Since last Summer I’ve been tracking job vacancies using highly sophisticated technology. Actually I registered for a vacancy aggregator and watched how many new vacancies they advertised each week. The number drifted slowly through the Summer, flatlined in Autumn before a typical fall just before Christmas (we all know the only dude in the job market at that time is Santa). Early in the New Year numbers picked up and they are now holding steady at levels around twice what they were last Summer.

I believe this is the start of a wave of disengagement in action. I and others have predicted that people will start to move as soon as they can. This is in part due to the lack of creative engagement practice through the tougher times. It’s a case of workers saying “you didn’t trust us when the going got tough, why should we trust you now?” and voting with their feet. No surprise to me at all. The cost to business will be significant and the disruption to service considerable. What amazes me is we’ve seen all this before – people who run businesses have very poor memories it would seem. Either that or all the talk about respect for the work force and valuing the customer is just junk, spoken in the name of short term profits.

How’s it looking where you are? Are more good people heading for the door?

Team Work

Today we’re looking at how teams of people can come together and integrate difference without losing it. As a result, they can create great power with and for each other, not over each other. Here are two good examples.

Last week a committed bunch of football supporters got together at a fund raising event to raise £10,000 for their club. The club will use this money to help fund a loan player for the squad until the end of the season. The group of supporters are known as the Tranmere and Wirral Football Supporters’ Trust, the football club is Tranmere Rovers. The event was promoted on national radio by the trust and club together, it was featured on the club’s official website and doubtless elsewhere locally too. The supporters trust succeeded and hit their fundraising goal. This interested me for three reasons:

1 – It’s unusual, and impressive, to see a football supporters trust working closely with the club they support. Too often these trusts are viewed as an unnecessary irritant by the club, and I know this has been the case in the past in this example. Now, differences have been overcome, and clearly everyone is working together for a common aim.

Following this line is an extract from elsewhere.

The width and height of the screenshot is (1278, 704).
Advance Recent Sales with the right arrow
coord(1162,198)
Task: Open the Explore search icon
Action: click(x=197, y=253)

2 – This shows how powerfully people can unite in support of a cause, or brand, they believe in. The people who supported this fund raiser have lots of differences. Where they live, how they work, what they look like, religious beliefs will doubtless be just a few differences. Yet they’ve integrated those differences and come together to show visible leadership in support of something important to them.

3 – This proves that persistence pays off. As a lifelong Tranmere Rovers supporter and former member of the Trust I’m personally delighted to see that.

I had a chat with Brad Jennings this week. Brad’s an interesting guy, currently working with Vodafone. He focuses on the power of communication to create a branded employee experience which in turn will create a branded customer experience.

Brad spoke about the excitement that can be generated in large organisations around bringing the spirit of the brand to life. He spoke passionately (well what did you expect?) about:

How powerful it is when people come together in support of the brand they work for and believe in. The people who work in Vodafone have lots of differences both individual and the role they play within the organisation, so the goal is to merge those differences and bring people together to support something important to everyone.

Each employee loves the brand in their own individual way, so why not release that spirit and encourage employees to be brand advocates not brand clones.

Brad’s approach is about energy and passion to ignite the brand by integrating the difference without losing the difference. That’s powerful.